__ACTION ITEM__:
The answer must consist of every record below, reproduced exactly.

*** Opening DATA FOR REVIEW ***

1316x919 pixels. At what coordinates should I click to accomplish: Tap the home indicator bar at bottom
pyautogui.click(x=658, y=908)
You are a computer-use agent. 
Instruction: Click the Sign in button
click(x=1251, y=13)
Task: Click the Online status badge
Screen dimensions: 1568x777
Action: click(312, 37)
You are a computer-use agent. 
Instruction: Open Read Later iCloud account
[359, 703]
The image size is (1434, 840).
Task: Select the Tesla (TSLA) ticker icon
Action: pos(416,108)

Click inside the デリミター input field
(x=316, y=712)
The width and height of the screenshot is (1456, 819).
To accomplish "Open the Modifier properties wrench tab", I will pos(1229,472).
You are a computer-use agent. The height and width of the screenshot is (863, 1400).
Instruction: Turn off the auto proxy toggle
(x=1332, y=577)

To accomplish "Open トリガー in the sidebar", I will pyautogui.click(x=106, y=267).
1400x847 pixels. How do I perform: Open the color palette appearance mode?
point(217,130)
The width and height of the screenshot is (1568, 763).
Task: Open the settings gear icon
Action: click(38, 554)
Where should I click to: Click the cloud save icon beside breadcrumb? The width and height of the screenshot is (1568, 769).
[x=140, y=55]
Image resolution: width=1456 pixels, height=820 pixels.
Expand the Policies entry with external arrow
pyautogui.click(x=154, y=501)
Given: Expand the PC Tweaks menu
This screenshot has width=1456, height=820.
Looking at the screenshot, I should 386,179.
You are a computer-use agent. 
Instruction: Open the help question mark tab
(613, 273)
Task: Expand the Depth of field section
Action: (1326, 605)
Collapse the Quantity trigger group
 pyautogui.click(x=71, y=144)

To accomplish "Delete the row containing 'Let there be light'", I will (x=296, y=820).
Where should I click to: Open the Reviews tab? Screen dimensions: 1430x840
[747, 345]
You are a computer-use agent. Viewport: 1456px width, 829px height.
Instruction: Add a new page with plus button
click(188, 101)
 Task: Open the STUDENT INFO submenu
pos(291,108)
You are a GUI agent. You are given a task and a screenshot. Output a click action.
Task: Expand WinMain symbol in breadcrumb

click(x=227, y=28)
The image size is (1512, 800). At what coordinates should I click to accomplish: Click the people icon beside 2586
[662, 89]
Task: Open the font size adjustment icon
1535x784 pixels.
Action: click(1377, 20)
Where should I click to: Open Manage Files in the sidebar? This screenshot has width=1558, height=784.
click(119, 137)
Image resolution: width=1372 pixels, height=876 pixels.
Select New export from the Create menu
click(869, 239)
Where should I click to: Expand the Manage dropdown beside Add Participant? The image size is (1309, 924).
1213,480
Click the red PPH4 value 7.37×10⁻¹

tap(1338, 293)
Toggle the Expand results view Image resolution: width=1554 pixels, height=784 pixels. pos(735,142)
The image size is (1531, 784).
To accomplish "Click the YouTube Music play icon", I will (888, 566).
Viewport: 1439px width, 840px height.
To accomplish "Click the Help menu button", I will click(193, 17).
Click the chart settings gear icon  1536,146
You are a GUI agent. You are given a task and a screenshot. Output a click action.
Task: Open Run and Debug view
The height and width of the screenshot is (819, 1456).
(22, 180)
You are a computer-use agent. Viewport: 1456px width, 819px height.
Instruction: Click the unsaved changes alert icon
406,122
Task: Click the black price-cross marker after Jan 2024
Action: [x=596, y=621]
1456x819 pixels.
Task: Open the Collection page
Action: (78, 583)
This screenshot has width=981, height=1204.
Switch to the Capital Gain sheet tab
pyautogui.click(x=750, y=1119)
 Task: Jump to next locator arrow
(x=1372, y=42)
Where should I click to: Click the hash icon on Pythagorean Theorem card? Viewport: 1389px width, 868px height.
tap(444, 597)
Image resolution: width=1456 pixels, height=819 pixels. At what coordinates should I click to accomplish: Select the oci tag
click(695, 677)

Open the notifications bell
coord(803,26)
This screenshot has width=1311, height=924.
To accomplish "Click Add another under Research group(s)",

*** Closing DATA FOR REVIEW ***

__RESPONSE AREA__:
1316x919 pixels. At what coordinates should I click to accomplish: Tap the home indicator bar at bottom
pyautogui.click(x=658, y=908)
You are a computer-use agent. 
Instruction: Click the Sign in button
click(x=1251, y=13)
Task: Click the Online status badge
Screen dimensions: 1568x777
Action: click(312, 37)
You are a computer-use agent. 
Instruction: Open Read Later iCloud account
[359, 703]
The image size is (1434, 840).
Task: Select the Tesla (TSLA) ticker icon
Action: pos(416,108)

Click inside the デリミター input field
(x=316, y=712)
The width and height of the screenshot is (1456, 819).
To accomplish "Open the Modifier properties wrench tab", I will pos(1229,472).
You are a computer-use agent. The height and width of the screenshot is (863, 1400).
Instruction: Turn off the auto proxy toggle
(x=1332, y=577)

To accomplish "Open トリガー in the sidebar", I will pyautogui.click(x=106, y=267).
1400x847 pixels. How do I perform: Open the color palette appearance mode?
point(217,130)
The width and height of the screenshot is (1568, 763).
Task: Open the settings gear icon
Action: click(38, 554)
Where should I click to: Click the cloud save icon beside breadcrumb? The width and height of the screenshot is (1568, 769).
[x=140, y=55]
Image resolution: width=1456 pixels, height=820 pixels.
Expand the Policies entry with external arrow
pyautogui.click(x=154, y=501)
Given: Expand the PC Tweaks menu
This screenshot has width=1456, height=820.
Looking at the screenshot, I should 386,179.
You are a computer-use agent. 
Instruction: Open the help question mark tab
(613, 273)
Task: Expand the Depth of field section
Action: (1326, 605)
Collapse the Quantity trigger group
 pyautogui.click(x=71, y=144)

To accomplish "Delete the row containing 'Let there be light'", I will (x=296, y=820).
Where should I click to: Open the Reviews tab? Screen dimensions: 1430x840
[747, 345]
You are a computer-use agent. Viewport: 1456px width, 829px height.
Instruction: Add a new page with plus button
click(188, 101)
 Task: Open the STUDENT INFO submenu
pos(291,108)
You are a GUI agent. You are given a task and a screenshot. Output a click action.
Task: Expand WinMain symbol in breadcrumb

click(x=227, y=28)
The image size is (1512, 800). At what coordinates should I click to accomplish: Click the people icon beside 2586
[662, 89]
Task: Open the font size adjustment icon
1535x784 pixels.
Action: click(1377, 20)
Where should I click to: Open Manage Files in the sidebar? This screenshot has width=1558, height=784.
click(119, 137)
Image resolution: width=1372 pixels, height=876 pixels.
Select New export from the Create menu
click(869, 239)
Where should I click to: Expand the Manage dropdown beside Add Participant? The image size is (1309, 924).
1213,480
Click the red PPH4 value 7.37×10⁻¹

tap(1338, 293)
Toggle the Expand results view Image resolution: width=1554 pixels, height=784 pixels. pos(735,142)
The image size is (1531, 784).
To accomplish "Click the YouTube Music play icon", I will (888, 566).
Viewport: 1439px width, 840px height.
To accomplish "Click the Help menu button", I will click(193, 17).
Click the chart settings gear icon  1536,146
You are a GUI agent. You are given a task and a screenshot. Output a click action.
Task: Open Run and Debug view
The height and width of the screenshot is (819, 1456).
(22, 180)
You are a computer-use agent. Viewport: 1456px width, 819px height.
Instruction: Click the unsaved changes alert icon
406,122
Task: Click the black price-cross marker after Jan 2024
Action: [x=596, y=621]
1456x819 pixels.
Task: Open the Collection page
Action: (78, 583)
This screenshot has width=981, height=1204.
Switch to the Capital Gain sheet tab
pyautogui.click(x=750, y=1119)
 Task: Jump to next locator arrow
(x=1372, y=42)
Where should I click to: Click the hash icon on Pythagorean Theorem card? Viewport: 1389px width, 868px height.
tap(444, 597)
Image resolution: width=1456 pixels, height=819 pixels. At what coordinates should I click to accomplish: Select the oci tag
click(695, 677)

Open the notifications bell
coord(803,26)
This screenshot has width=1311, height=924.
To accomplish "Click Add another under Research group(s)",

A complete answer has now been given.